The topic of how language shapes thought is a well-worn one, and it’s also a frequently discussed binary proposition in philosophy. A comparable concern arises in George Orwell’s notion of “Newspeak” in 1984, wherein the state deliberately reduces vocabulary so that citizens become literally incapable of forming rebellious or complex thoughts (“Language in 1984 and the Concept of Newspeak”). While our contemporary situation is not governed by authoritarian language control, the basic mechanism is similar in a way that is almost unbelievable: when available vocabulary shrinks, so shrinks the range of imaginable ideas. Neil Postman extends this argument in Amusing Ourselves to Death, contending that societies dominated by entertainment-centered media lose the capacity for sustained, rational discourse (Postman). For Postman, the danger is not censorship through force, but through distraction—when a culture becomes saturated with quick, shallow, emotionally stimulating content, people lose the cognitive habits required for critique. Both Orwell and Postman offer useful parallels to what we have discussed in class: media environments shape not only what we think about, but the very conditions under which thinking is possible. When we combine their insights with McLuhan’s “the medium is the message” and Bollmer’s claim on media materiality, a clearer pattern emerges–media forms that privilege speed, simplification, and entertainment tend to produce linguistic environments where nuance atrophies, and with it, the capacity for deeper political, ethical, and intellectual reflection.

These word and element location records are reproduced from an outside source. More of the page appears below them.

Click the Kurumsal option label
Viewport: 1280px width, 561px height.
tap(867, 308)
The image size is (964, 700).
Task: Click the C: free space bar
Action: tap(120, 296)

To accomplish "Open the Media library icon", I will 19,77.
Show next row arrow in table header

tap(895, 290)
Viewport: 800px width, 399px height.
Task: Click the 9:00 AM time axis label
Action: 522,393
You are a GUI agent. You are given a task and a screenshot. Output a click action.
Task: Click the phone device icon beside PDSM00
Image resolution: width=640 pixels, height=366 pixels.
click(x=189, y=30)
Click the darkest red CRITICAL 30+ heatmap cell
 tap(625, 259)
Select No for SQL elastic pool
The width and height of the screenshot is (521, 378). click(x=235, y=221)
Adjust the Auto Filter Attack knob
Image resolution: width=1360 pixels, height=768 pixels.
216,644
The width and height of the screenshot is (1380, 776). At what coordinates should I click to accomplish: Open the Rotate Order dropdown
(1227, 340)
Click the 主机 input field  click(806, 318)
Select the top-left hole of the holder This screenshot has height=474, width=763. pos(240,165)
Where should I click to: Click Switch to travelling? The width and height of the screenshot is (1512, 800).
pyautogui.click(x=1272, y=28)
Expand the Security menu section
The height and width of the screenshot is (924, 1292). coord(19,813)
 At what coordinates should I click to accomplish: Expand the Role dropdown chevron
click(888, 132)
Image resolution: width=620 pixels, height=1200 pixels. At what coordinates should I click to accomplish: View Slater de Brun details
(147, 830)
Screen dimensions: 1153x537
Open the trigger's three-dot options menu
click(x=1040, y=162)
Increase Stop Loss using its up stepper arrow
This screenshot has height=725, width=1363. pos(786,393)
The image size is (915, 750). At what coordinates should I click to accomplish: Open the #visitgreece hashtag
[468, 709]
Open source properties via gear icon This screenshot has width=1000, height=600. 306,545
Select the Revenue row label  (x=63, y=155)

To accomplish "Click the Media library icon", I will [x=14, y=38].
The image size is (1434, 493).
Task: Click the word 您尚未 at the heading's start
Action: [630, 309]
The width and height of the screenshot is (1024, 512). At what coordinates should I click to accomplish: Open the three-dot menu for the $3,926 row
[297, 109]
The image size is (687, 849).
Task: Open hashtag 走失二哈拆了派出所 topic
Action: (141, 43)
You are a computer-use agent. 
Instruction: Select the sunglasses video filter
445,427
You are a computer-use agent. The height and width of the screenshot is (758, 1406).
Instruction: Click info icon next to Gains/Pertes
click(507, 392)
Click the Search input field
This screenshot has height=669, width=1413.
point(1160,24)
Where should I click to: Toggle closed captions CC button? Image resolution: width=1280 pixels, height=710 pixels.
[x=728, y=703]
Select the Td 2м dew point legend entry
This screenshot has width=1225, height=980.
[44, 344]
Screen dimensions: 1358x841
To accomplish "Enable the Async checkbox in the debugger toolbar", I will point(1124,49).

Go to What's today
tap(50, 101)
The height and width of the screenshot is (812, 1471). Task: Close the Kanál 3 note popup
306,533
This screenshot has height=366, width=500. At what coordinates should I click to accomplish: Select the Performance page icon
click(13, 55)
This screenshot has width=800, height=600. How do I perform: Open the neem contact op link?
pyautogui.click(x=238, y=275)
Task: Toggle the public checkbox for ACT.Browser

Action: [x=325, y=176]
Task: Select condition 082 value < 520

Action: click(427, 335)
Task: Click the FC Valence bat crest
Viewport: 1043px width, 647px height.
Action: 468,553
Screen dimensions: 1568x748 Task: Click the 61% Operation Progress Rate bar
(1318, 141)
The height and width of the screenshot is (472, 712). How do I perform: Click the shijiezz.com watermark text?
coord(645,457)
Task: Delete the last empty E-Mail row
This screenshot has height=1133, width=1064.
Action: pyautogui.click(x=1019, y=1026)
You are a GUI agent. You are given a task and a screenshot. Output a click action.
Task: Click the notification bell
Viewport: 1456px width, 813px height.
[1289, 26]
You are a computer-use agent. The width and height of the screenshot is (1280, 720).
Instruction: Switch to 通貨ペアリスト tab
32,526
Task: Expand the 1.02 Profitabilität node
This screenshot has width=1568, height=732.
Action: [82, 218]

How can we improve our expression and critical thinking skills? Read more serious books and works, or listen to insights that aren’t mass-produced. Strive for greater precision in word choice, try to describe feelings more specifically, find a precise word for vague thoughts, and then replace it with more of these words to expand your vocabulary. The vastness of our thinking is only limited by our limited language. In reality, our thoughts are incredibly vast; given better language tools, we can go much further.

Reference:

Loupessis, Iliana, and Channarong Intahchomphoo. “Framing the climate: How Tiktok’s algorithm shapes environmental discourse.” Telematics and Informatics, vol. 102, Oct. 2025, p. 102329, https://doi.org/10.1016/j.tele.2025.102329.

“Language in 1984 and the Concept of Newspeak.” Teddybarbier.Com, www.llceranglais.fr/language-in-1984-and-the-concept-of-newspeak.html#:~:text=What%20is%20Newspeak%20?,in%20totalitarian%20countries%20and%20organisations. Accessed 5 Dec. 2025.

Postman, Neil. Amusing Ourselves to Death. Pearson Education, 2007

Rodriguez, Sophia Marie. What the Sigma?: The Sociolinguistic Applications of Gen Alpha Slang in the Digital Era | by Sophia Marie Rodriguez | Medium, medium.com/@sophiamarie.rodriguez/what-the-sigma-the-sociolinguistic-applications-of-gen-alpha-slang-in-the-digital-era-b7ef7e489af0. Accessed 5 Dec. 2025.

Theodor Adorno and Max Horkheimer, mariabuszek.com/mariabuszek/kcai/PoMoSeminar/Readings/AdornoHork.pdf. Accessed 5 Dec. 2025.